Stream: Is there code for X?

Topic: Base change for modules over an algebra

Stepan Nesterov (Dec 16 2025 at 02:08):

If $A$ is a $k$ -algebra, and $M$ is an $A$ -module, I would like to consider, for a $k'$ -algebra $k$ , the $k'$ -module $k' \otimes_k M$ as a $k' \otimes_k A$ module via $(\lambda \otimes a) (\mu \otimes m) = \lambda \mu \otimes a m$. Is there an easy way to do this?

import mathlib

open scoped TensorProduct

variable (k A M : Type*) [CommRing k] [Ring A] [Algebra k A] [AddCommMonoid M]
    [Module A M] [Module k M] [IsScalarTower k A M]
variable (k' : Type*) [CommRing k'] [Algebra k k']

#synth Module (k' ⊗[k] A) (k' ⊗[k] M) -- fails

Kevin Buzzard (Dec 16 2025 at 06:02):

(typo $k$ -algebra $k'$ )

Kevin Buzzard (Dec 16 2025 at 06:11):

Do we already have an $A$ -action on $k'\otimes_kM$ ? If so then you're in trouble with the mathlib diamond mafia because $M=k'\otimes_kA$ is allowed in your setup. Conversely if we don't then your construction will make it never to be allowed if yours makes it into mathlib. This sort of nonsense needs a robust solution because it's blocking progress.

Kevin Buzzard (Dec 16 2025 at 06:15):

In FLT I've been taking the opposite approach and just making actions when I need them and disabling them otherwise and this has simultaneously enabled me to prove theorems and confuse other users

Andrew Yang (Dec 16 2025 at 07:21):

docs#TensorProduct.Algebra.module should be useful here.

Kevin Buzzard (Dec 16 2025 at 08:45):

Well yes if you want to define it locally, but not if you want this in mathlib, because given an $A$ -action on $M$ , mathlib will not allow an $A$ -action on $k'\otimes_kM$ because what if $k'=M$ as well?

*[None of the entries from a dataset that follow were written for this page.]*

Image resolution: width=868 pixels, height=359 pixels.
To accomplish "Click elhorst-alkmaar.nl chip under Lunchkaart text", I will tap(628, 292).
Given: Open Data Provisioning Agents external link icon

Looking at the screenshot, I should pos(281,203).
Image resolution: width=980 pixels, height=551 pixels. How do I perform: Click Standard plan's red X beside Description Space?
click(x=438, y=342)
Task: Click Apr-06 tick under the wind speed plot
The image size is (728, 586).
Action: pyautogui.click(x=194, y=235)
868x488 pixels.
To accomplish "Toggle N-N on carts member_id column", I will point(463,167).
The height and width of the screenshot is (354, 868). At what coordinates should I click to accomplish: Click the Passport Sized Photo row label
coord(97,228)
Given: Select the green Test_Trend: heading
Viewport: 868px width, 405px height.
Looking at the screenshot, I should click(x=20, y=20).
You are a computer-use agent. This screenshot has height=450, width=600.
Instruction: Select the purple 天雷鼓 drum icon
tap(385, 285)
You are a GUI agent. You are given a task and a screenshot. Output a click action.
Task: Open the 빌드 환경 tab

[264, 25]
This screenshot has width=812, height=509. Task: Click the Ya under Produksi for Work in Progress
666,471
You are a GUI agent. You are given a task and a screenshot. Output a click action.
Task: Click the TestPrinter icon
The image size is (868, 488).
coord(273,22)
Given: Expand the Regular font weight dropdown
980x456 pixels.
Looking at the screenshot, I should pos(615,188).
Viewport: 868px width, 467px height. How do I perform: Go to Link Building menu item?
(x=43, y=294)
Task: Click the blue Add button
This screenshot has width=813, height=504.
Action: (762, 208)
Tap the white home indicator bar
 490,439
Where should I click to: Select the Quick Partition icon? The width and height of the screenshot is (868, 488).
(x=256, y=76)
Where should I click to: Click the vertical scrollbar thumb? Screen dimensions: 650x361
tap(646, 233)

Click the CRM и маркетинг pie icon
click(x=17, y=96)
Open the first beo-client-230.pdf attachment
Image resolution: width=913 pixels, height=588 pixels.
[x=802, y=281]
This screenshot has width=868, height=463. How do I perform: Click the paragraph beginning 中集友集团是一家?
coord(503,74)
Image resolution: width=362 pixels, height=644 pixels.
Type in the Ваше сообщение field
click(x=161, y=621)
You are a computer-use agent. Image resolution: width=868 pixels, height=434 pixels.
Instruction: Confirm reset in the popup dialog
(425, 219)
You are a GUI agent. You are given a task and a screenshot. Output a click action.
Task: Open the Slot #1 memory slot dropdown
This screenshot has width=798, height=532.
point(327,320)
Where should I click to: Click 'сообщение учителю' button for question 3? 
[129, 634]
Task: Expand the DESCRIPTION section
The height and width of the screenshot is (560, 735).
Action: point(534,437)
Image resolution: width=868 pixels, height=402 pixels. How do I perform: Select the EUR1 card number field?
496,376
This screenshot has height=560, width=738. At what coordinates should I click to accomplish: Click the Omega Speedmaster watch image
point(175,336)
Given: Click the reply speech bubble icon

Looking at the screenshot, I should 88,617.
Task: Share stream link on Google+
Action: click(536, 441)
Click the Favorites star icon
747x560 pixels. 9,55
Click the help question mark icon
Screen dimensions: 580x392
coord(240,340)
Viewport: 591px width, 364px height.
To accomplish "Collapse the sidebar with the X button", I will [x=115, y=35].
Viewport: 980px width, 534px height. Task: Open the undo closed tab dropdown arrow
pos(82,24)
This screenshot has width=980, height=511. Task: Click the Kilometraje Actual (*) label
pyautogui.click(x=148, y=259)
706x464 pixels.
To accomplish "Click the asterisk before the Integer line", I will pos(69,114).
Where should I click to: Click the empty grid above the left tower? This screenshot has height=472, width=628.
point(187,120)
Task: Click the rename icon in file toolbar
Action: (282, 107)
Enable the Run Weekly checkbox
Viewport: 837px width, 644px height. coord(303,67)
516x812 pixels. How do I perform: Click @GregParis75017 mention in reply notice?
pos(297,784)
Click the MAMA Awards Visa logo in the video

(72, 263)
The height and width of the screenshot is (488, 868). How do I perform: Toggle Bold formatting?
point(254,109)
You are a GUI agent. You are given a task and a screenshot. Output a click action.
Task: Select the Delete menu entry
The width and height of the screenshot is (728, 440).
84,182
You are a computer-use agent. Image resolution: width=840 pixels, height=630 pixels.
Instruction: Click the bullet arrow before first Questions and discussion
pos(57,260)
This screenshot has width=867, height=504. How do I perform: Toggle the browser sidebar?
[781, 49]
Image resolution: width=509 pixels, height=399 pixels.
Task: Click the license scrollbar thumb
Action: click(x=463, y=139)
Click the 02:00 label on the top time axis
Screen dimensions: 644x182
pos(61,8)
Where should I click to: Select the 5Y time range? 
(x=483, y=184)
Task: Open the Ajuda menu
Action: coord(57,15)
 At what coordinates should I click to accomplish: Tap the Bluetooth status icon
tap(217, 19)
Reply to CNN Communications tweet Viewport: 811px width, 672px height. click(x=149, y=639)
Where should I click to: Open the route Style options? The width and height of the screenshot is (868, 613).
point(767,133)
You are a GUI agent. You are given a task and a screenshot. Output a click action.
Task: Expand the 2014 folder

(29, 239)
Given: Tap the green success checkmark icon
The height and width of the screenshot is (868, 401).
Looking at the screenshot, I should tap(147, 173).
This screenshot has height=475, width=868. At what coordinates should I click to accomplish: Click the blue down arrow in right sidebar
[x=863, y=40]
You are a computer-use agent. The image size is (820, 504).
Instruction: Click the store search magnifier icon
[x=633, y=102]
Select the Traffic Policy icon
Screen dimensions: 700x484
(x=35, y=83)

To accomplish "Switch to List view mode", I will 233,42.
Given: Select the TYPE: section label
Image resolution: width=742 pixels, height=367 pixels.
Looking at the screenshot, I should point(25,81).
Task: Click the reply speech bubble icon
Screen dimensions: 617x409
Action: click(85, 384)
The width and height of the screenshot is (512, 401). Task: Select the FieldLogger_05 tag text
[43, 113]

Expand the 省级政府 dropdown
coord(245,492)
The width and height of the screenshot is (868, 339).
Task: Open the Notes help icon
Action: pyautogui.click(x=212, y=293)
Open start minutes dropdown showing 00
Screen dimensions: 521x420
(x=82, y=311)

It's these objections which I think are creating a barrier to growth in algebra which I think is becoming more and more unsustainable. I found it impossible to stick to Mathlib's rules about what can and can't be made an instance when I wanted to develop enough theory to write down the isomorphism $L\otimes_K\mathbb{A}_K\cong\mathbb{A}_L$ in a way which is both $L$ -linear and $\mathbb{A}_K$ -linear and also a topological isomorphism for the $\mathbb{A}_K$ -module topologies, which is why I just gave up in FLT and allowed instances which would not be allowed in mathlib; it didn't matter because we put them in a scope, ultimately things compiled, we used them to deduce finiteness results and then you can use the finiteness results without opening the scope (the entire theory was developed just so I could prove results about $\mathbb{A}_K$ by reducing them to results about $\mathbb{A}_\mathbb{Q}$ where explicit computations were much easier; we then turn the instances off again). I know it's a hack but I don't know of a mathlib-certified way to proceed with these kinds of questions.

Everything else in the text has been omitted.